Do you always use another MAC, when you use the captive portal? On the other hand, when they associate the wall jack with your flat (i.e. switch 3 port 5 is flat 12) then they will always know from where the traffic originates.

1 Like

I mentioned this as well.

If they ever needed to identify the flat (and open the :door: :police_car: , it would take seconds.

The user wouldn't notice until :police_officer:

(Unplug each flat one-by-one until the traffic stops.)

1 Like

Adding OpenVPN or IPSEC within the OpenWrt router should prevent ISP eavesdropping, and depending on how (or where) you interface with tailscale, it would most likely be redundant either way - agreed. I suppose it depends how paranoid the privacy should be.
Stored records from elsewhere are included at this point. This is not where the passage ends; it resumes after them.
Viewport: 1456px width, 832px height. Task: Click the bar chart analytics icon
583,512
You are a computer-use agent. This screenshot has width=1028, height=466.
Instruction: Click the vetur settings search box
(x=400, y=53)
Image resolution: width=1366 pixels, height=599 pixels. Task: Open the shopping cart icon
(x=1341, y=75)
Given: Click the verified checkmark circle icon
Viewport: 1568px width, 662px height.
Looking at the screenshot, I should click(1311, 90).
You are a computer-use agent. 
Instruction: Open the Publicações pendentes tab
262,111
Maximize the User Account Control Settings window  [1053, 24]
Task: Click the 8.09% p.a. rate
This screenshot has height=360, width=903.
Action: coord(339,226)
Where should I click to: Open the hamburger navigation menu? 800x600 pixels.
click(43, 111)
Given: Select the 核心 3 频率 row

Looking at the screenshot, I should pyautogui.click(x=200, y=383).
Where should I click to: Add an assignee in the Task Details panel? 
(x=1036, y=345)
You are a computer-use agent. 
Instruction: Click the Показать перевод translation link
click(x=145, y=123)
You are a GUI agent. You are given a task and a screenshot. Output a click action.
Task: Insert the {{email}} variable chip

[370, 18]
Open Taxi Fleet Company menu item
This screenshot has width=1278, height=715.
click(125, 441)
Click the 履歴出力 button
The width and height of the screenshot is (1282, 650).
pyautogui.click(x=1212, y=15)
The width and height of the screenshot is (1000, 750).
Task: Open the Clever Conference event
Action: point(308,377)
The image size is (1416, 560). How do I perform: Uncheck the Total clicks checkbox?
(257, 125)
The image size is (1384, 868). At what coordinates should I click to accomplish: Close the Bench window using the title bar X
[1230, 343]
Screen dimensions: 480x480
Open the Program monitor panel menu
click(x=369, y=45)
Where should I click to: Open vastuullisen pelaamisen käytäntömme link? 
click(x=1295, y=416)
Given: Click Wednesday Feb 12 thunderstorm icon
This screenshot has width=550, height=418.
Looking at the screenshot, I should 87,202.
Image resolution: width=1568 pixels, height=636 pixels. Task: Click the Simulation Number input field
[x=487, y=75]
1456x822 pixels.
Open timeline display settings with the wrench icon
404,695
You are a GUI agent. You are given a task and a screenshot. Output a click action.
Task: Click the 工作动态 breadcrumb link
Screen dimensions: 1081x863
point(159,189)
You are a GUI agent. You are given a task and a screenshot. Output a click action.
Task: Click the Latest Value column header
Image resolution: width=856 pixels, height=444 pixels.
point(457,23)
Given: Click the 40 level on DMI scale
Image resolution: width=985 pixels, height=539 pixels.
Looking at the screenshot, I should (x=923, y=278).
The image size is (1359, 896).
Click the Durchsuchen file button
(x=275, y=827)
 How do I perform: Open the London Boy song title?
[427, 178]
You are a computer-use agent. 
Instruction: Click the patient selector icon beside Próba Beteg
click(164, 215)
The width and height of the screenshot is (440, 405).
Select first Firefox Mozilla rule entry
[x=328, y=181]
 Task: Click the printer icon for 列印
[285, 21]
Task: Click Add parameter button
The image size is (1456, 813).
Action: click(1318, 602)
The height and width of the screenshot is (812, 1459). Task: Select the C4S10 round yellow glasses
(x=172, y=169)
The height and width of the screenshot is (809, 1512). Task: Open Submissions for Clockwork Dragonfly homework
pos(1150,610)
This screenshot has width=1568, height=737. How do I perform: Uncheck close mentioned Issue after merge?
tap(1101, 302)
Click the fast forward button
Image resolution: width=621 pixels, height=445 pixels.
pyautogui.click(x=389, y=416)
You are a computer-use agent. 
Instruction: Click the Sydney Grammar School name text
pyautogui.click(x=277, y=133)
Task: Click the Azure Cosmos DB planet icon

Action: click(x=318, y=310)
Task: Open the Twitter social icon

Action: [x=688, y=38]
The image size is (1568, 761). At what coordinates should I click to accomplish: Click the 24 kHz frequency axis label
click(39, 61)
If I were stuck in such a scenario I would configure a VPN connection from the OpenWrt router to a WAN-based VPS (the VPN server endpoint). From the VPS end you could possibly bridge to your tailscale account. A bit excessive, and if you are concerned about hiding the MAC address(s) associated with your account from some sort of captive portal then none of this will work. Overall, VPNs are the way to go when masking your network traffic.

1 Like

Im not doing anything illegal haha, in their ToS it said that they share personal data with 3rd parties & it reserves the right to store and analyses traffic

1 Like

Just be sure the hardware/software you are suing is controlled and operated by you and you only. Maintain data encryption (e.g., VPN) and ensure your browser is properly configured (e.g., hardened) and you should be good.

Running Tailscale is good solution but where is your Tailscale Exit Node to the Internet?

To achieve your privacy goals the Tailscale Exit Node would need to be at another location. It would need to be at a trusted location(friend/relative), alternatively you could use the integrated Tailscale Mullvad Exit Node.